ManşetTürkiye

Mahalle baskısının bir adım ötesi: Polis baskısı

0

Ankara Emniyeti’ne bağlı Çocuk Şube Müdürlüğü ekipleri, Ümitköy Park Caddesi’nde alkollü restoranlara baskın yaptı. O sırada Baro Başkanı Feyzioğlu da mekanda olunca, vahim olay kamuoyunun gündemine taşındı.

Ankara’da Çocuk Şube Müdürlüğü’ne bağlı polisler, Ümitköy Park Caddesi’ndeki lüks içkili mekanlara baskın yapıp, ailelerinin yanında oturmakta olan çocuklar hakkında tutanak tuttu.

Olay sırasında mekanlardan birinde bulunan Ankara Barosu Başkanı Metin Feyzioğlu, yaşananları şöyle anlattı: “Dün (önceki) akşam saat 8.30 civarında Çayyolu Park Caddesi’nde bir aile rostoronına gittik. Buranın nezih bir aile restoranı olduğunu özellikle belirtiyorum. Orada, aileler çocuklarıyla birlikte akşam yemeği yiyorlar. Bu sırada 4 ya da 5 parkalı, ikisi kirli sakallı birileri girdi. Bellerinde silah kabarıklığı, ellerinde telsizler var. Birisi kapının yanında pozisyon aldı. Biri de restoranın arkasında pozisyon aldı. Ondan sonra da yanlarında çocuk olan ailelere giderek tek tek nüfus cüzdanlarını topladılar. Bir tomar nüfus cüzdanı ile dışarda masaya geldiler. Aileler ve çocuklar şok içindeydi.

Polislerin yanına gittim ve avukat olduğumu belirterek kim olduklarını sordum. Bana polis kimliklerini gösterdiler. ‘Çocuk Şubesi’nden geliyoruz’ dediler. Ne yaptıklarını sorduğumda, ‘İçkili mekanda çocuklarının olması, aileleriyle birlikte dahi olsa, yasaktır, işlem yapıyoruz. Turizm işletme belgesi olsaydı olur da belediye işletme ruhsatı olan yerlere çocuklar aileleriyle giremez’ dediler. ‘Bu mantıklı mı? Ben çocuğumla giderken ruhsatın turizm ruhsatı mı belediye ruhsatı mı diye sorar mıyım? Bütün batakhaneler, uyuşturucu satılan polis olarak tahmin ettiğiniz yerler kurutuldu ve asayiş sağlandı da şu anda çocukları ailelerden korumak mı kaldı size?’ dedim.

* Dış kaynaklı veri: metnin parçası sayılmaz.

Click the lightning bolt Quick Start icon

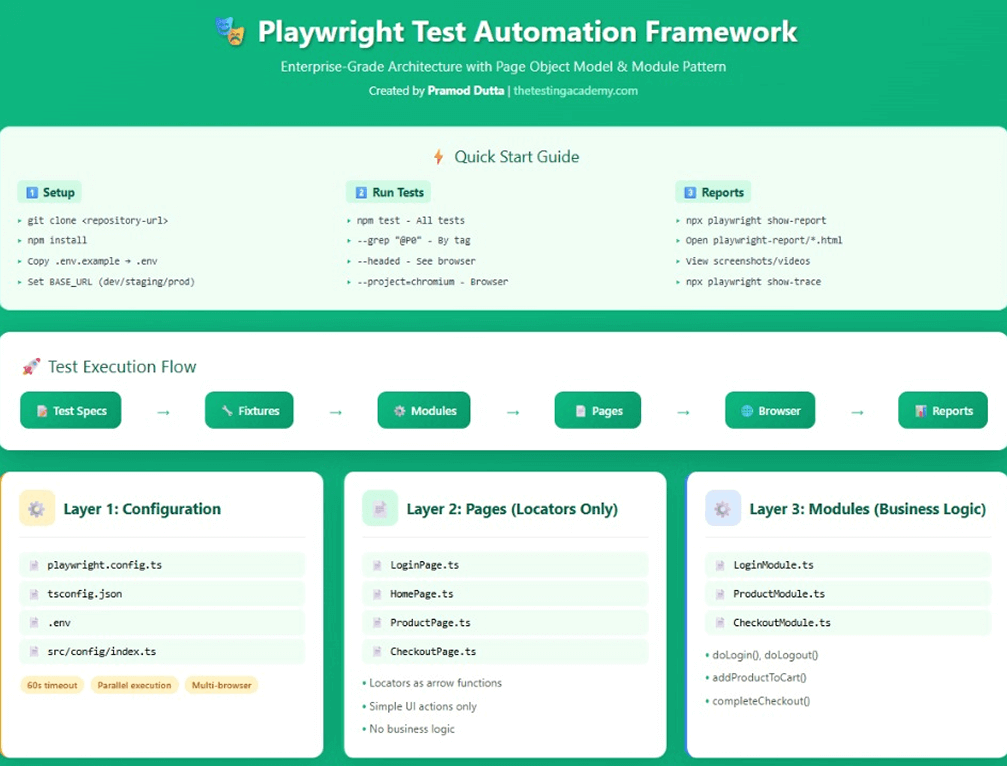(438, 157)
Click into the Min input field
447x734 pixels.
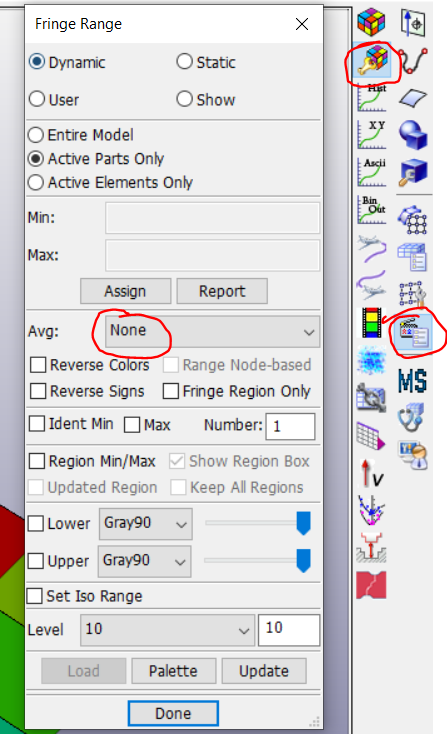(213, 218)
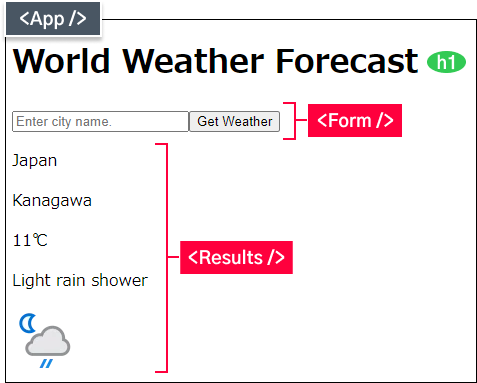Select the rainy cloud weather icon

(x=44, y=341)
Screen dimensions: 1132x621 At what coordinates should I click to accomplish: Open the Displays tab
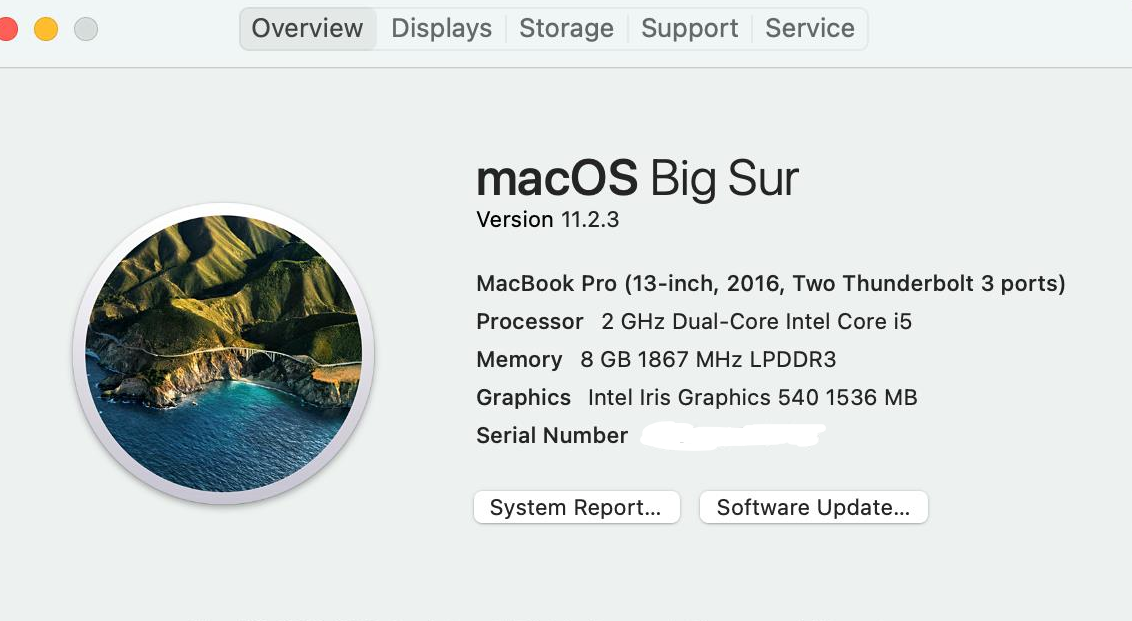441,28
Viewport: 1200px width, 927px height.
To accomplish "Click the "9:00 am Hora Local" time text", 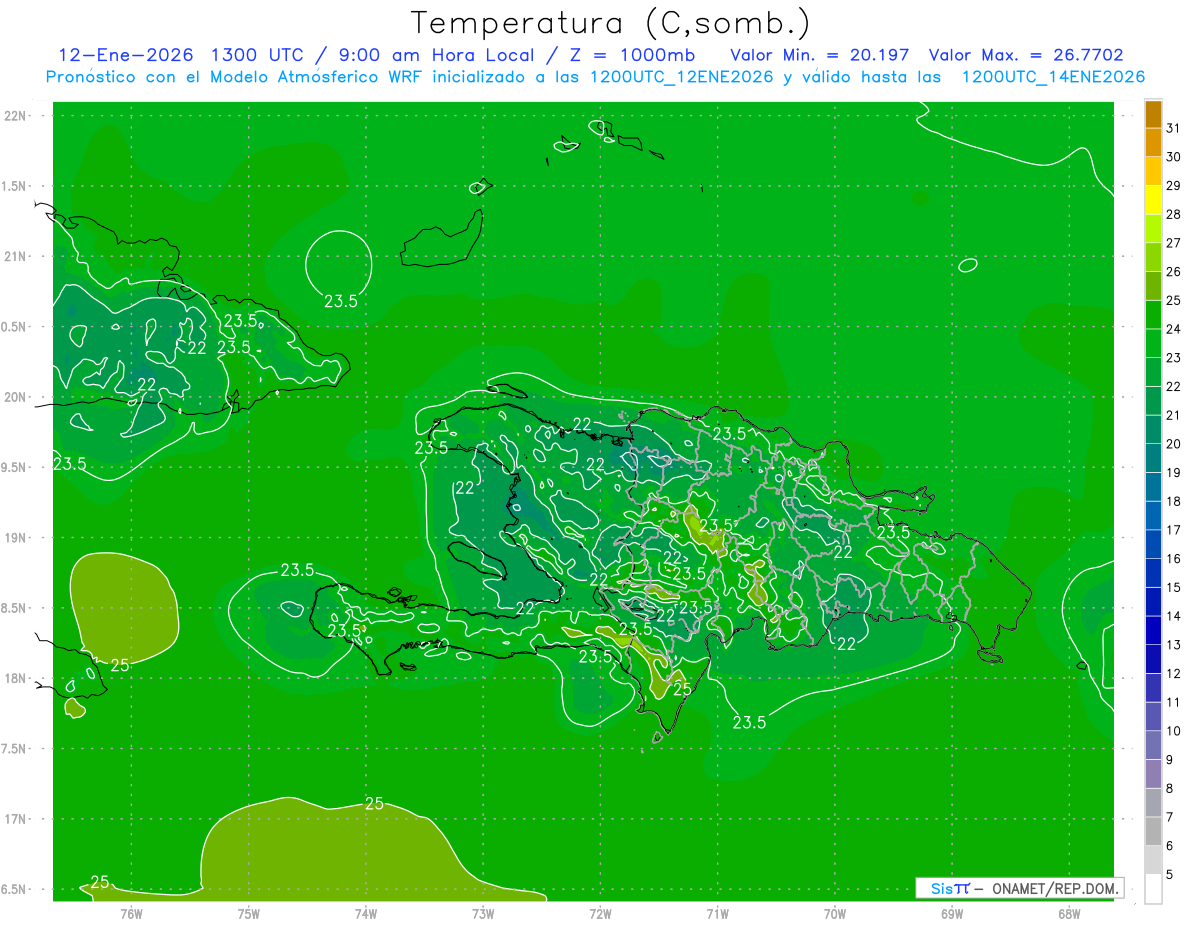I will point(432,55).
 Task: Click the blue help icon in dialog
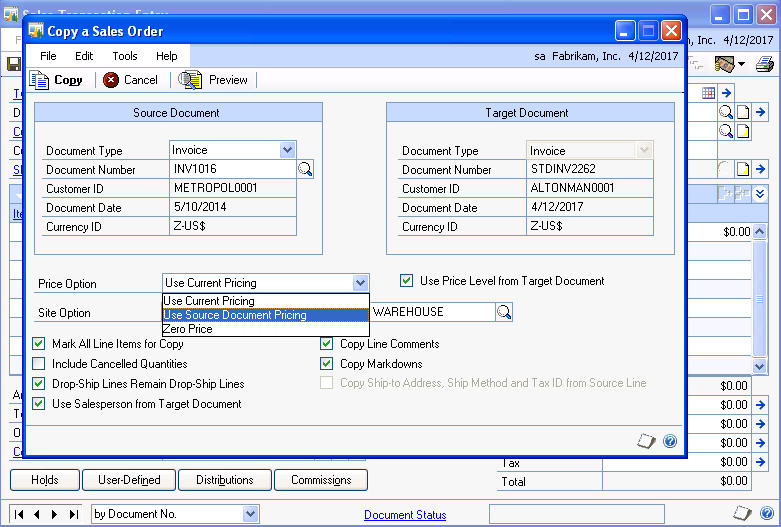pyautogui.click(x=670, y=441)
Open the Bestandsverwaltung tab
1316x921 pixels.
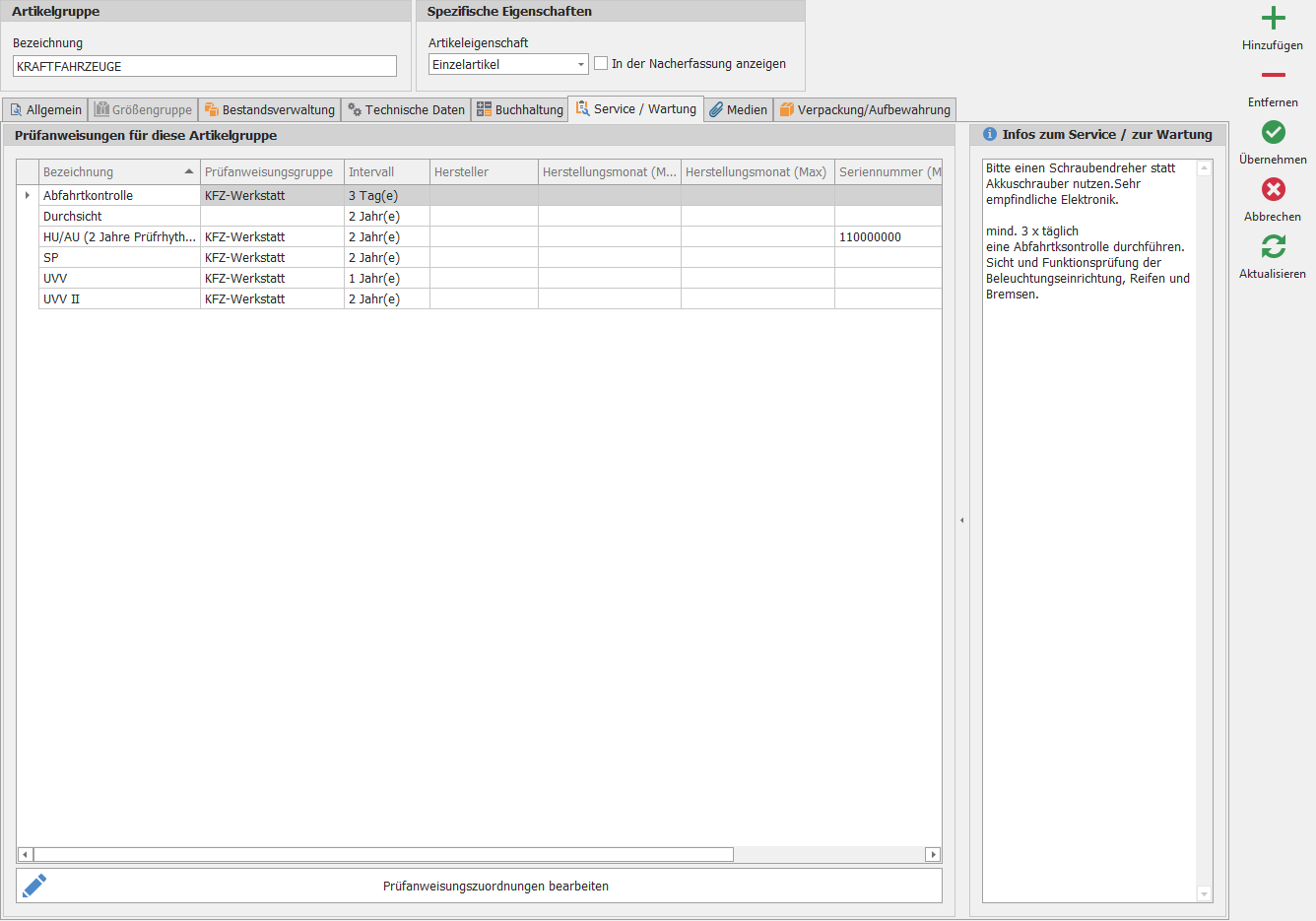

Bunun üzerine ‘Bu sizin işiniz değil’ dediler.

“Bunların hepsi şaka”
Ben de o sırada telefonumla toplanan cüzdanları gösteren bir fotoğraf çektim. Bu sefer polislerden biri telefonuma el koymaya ve kolumu tutarak beni gözaltına almaya cüret etti. Cüret etti diyorum çünkü avukat olduğumu biliyordu. Ben de ‘Bir dakika, bir telefon açayım, sonra götürürsünüz’ dedim. Barodaki arkadaşları arayarak Avukat Hakları Merkezi’ndeki 60 avukatın tamamının restorana gelmesini söyledim. Bunu duyan amir konumundaki polis, kolumu tutmuş ve fiilen beni gözaltına almış olan polise müdahale etti. ‘Öyle şey olur mu, bunların hepsi şaka’ dedi. Ortamı yumuşatmaya çalıştı.

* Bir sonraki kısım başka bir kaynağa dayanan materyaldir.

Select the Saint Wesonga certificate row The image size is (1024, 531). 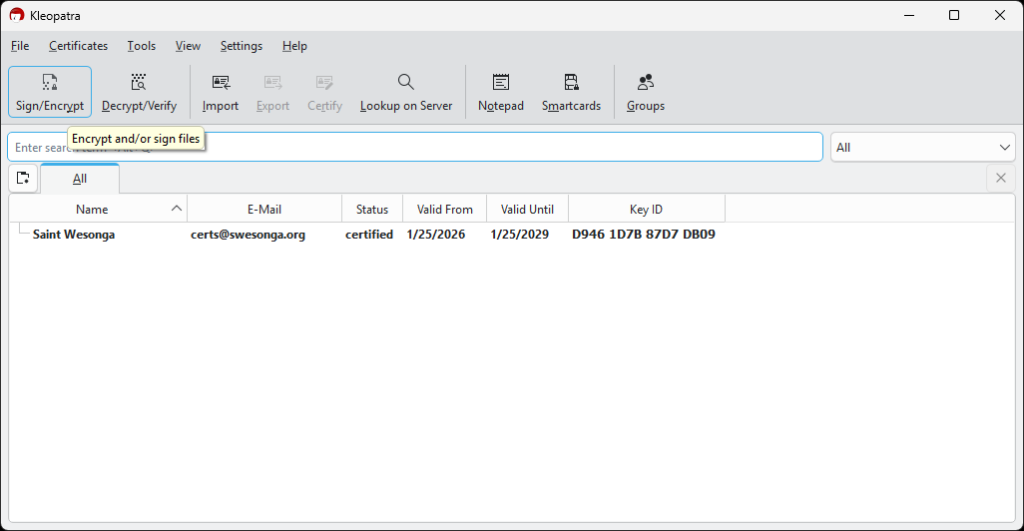tap(74, 235)
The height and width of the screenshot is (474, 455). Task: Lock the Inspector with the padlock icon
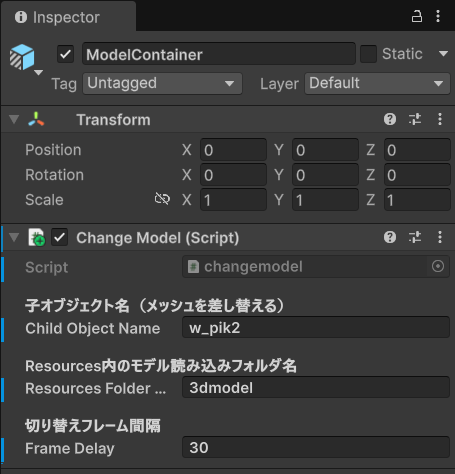coord(417,16)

Ben de onlara tuttukları tutanağı sordum. Bana ‘Çocuk teslim tutanağı tutuyoruz’ dediler. Zaten çocuklar içerde travma halinde. Meğer, içkili mekanda bulunan çocukların ailelere teslim tutanağı tutuyorlarmış. Oysa aileler çocukların yanında. Burada yapılan ‘içkili mekana gitme, senin hayat tarzın artık bu ülkede geçerli değil’ demektir. Oradaki aileler şikayetçi olursa, Ankara Barosu olarak tüm hukuki girişimlerinde arkalarında oluruz.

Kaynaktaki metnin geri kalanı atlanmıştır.